## DOCUMENT EXTRACT
** START **
11. Payment of Fees, Invoicing and Charges
The retainer service you have chosen allows for the payment of the retainer fee on a monthly basis. Payment will be taken in advance for each month by the card we have on file or by direct debit. It is your responsibility to keep the card details up to date.
If an invoice is not paid within 30 days, we may charge interest on the balance outstanding at the rate of 2% per month calculated daily from the invoice date until clearance of payment.

In the event of an invoice being overdue for payment then we may stop work on all matters on which we act for you, although we shall not take this action without first informing you. In such circumstances, the balance of the entire annual sum under the retainer agreement shall become due. Until payment of the full amount due, we reserve the right to take further action.

Should it be necessary for us to seek to recover charges or expenses from you, we may do so on a full indemnity basis in respect of any costs we incur, including the costs of all agents we appoint to collect such amounts. We may retain all documents and any items in our possession relating to any matter until our invoices have all been paid in full.

We may, without prejudice to any other rights we may have, set off any liability you may have to us against any liability we may have to you.
** END **
## RECORDS
** START **
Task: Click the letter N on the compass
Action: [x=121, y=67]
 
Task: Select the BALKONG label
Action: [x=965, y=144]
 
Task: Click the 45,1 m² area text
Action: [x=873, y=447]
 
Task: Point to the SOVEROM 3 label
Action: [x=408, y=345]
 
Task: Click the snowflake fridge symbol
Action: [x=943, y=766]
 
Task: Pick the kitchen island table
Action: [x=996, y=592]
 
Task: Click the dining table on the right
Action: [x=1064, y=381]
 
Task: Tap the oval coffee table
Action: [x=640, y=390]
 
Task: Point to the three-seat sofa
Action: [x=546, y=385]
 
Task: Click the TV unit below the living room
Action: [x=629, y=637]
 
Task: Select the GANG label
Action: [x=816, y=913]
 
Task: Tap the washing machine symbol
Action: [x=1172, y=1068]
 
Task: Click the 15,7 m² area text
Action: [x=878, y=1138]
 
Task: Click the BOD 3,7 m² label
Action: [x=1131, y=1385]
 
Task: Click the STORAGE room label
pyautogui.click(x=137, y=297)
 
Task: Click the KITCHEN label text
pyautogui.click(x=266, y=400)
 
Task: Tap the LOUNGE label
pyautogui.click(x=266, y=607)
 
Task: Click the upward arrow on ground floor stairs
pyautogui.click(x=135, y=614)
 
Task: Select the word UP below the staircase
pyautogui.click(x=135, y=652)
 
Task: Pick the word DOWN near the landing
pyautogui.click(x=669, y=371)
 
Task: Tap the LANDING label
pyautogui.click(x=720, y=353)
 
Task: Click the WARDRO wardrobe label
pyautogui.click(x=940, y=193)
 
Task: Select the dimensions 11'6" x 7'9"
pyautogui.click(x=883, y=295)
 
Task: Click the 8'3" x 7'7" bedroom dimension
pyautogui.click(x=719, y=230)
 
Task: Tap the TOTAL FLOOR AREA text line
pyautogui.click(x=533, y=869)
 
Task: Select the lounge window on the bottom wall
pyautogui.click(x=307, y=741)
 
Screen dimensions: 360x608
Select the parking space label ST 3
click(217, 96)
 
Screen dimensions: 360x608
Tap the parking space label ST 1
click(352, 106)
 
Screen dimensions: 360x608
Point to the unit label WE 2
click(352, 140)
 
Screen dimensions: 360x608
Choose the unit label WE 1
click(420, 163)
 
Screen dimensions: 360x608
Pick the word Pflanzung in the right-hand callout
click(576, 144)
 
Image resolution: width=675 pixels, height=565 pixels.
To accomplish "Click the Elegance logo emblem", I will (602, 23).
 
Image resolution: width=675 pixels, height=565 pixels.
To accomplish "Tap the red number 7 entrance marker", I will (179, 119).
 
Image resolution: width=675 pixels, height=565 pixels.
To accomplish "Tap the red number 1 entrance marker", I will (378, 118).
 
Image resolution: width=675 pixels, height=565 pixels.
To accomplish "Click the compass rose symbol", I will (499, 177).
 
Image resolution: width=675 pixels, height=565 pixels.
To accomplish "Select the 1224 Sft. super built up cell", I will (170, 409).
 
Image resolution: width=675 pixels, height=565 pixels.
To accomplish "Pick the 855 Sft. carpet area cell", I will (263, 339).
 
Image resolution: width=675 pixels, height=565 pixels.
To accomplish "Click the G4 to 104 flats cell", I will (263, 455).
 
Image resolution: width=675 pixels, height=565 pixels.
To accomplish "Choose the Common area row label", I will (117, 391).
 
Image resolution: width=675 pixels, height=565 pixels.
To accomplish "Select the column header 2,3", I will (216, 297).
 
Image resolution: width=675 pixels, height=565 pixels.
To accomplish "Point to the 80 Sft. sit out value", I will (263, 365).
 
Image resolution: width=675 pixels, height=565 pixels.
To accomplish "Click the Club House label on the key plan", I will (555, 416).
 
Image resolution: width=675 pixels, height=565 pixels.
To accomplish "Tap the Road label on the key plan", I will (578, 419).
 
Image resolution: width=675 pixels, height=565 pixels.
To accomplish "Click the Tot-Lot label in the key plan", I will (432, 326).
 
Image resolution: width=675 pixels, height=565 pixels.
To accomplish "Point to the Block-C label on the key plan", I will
** END **
## TASK INSTRUCTIONS
#1 In the payment terms, retype the part that opens with the words containing "11. Payment of" and closes with "up to date.".
#2 According to the payment terms, what interest rate may be charged when an invoice is not paid within 30 days?

## SET OF ANSWERS
#1
11. Payment of Fees, Invoicing and Charges
The retainer service you have chosen allows for the payment of the retainer fee on a monthly basis. Payment will be taken in advance for each month by the card we have on file or by direct debit. It is your responsibility to keep the card details up to date.

#2 2% per month, calculated daily from the invoice date until clearance of payment.